*DATA*:
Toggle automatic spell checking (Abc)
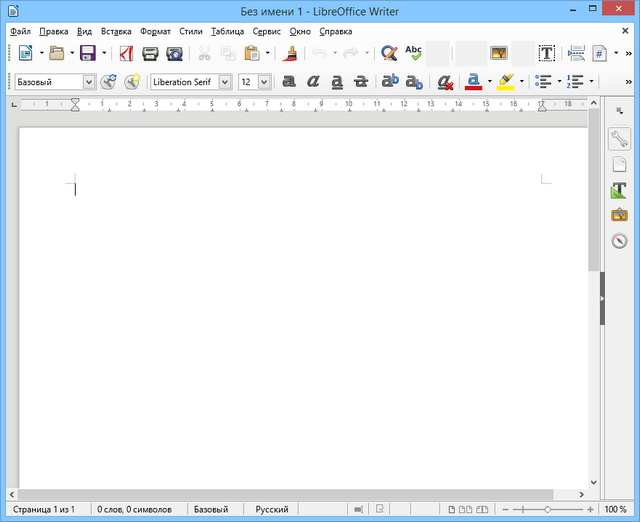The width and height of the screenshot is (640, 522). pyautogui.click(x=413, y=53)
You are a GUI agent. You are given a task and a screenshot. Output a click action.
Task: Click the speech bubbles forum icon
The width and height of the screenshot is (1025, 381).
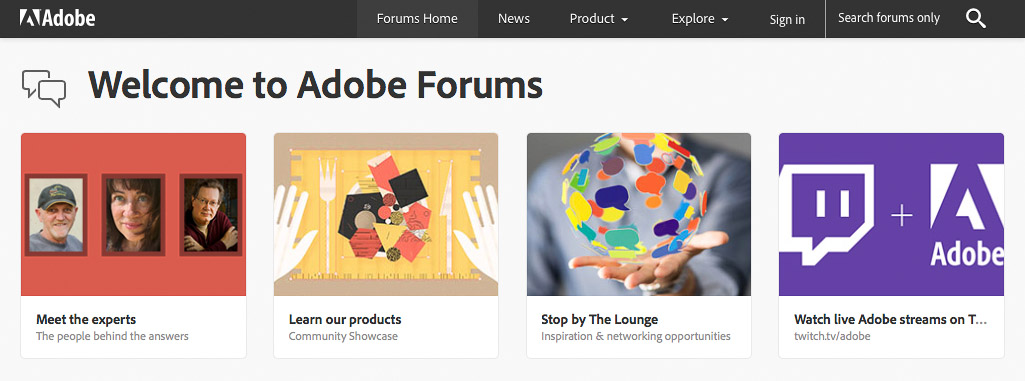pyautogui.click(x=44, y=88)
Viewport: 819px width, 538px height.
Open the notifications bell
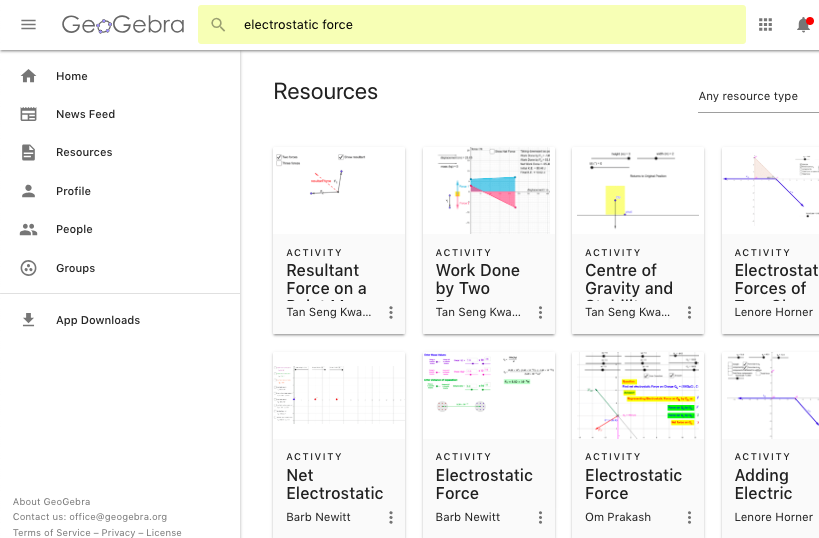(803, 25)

...

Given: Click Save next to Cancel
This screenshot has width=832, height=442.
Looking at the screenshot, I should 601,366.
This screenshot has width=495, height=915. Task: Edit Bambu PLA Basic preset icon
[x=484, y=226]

*TO DO*: Give back, exactly and without pictures, the stretch of the records above from the line containing "Toggle automatic spell checking (Abc)" through the line containing "Task: Click the speech bubbles forum icon", with both end lines included.

*ANSWER SECTION*:
Toggle automatic spell checking (Abc)
The width and height of the screenshot is (640, 522). pyautogui.click(x=413, y=53)
You are a GUI agent. You are given a task and a screenshot. Output a click action.
Task: Click the speech bubbles forum icon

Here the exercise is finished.